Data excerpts
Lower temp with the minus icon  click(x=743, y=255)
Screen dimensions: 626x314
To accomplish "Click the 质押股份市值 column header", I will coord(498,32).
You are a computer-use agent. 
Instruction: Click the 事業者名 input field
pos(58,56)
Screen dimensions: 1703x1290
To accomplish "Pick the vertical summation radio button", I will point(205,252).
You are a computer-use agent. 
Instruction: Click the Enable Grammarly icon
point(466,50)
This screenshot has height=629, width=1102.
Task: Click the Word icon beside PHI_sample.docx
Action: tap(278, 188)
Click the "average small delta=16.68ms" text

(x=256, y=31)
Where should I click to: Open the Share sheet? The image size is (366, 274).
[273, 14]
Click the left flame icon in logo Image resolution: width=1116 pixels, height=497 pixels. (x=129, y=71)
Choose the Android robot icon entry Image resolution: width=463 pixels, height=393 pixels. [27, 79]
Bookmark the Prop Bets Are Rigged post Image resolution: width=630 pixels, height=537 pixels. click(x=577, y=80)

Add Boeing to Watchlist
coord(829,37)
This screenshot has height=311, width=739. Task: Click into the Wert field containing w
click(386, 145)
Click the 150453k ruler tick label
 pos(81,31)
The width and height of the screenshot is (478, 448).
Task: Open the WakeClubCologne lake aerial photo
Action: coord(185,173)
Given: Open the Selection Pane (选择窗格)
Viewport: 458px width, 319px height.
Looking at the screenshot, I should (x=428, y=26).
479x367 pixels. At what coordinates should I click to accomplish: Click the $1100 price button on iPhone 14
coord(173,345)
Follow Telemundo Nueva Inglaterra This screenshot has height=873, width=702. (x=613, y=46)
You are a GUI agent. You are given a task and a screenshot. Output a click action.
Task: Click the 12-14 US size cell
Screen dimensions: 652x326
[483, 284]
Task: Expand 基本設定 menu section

WHAT TO PRODUCE:
The line containing "479x367 pixels. At" and every line after it, through the end of the records above: output exactly those, and nothing else.

TASK SOLUTION:
479x367 pixels. At what coordinates should I click to accomplish: Click the $1100 price button on iPhone 14
coord(173,345)
Follow Telemundo Nueva Inglaterra This screenshot has height=873, width=702. (x=613, y=46)
You are a GUI agent. You are given a task and a screenshot. Output a click action.
Task: Click the 12-14 US size cell
Screen dimensions: 652x326
[483, 284]
Task: Expand 基本設定 menu section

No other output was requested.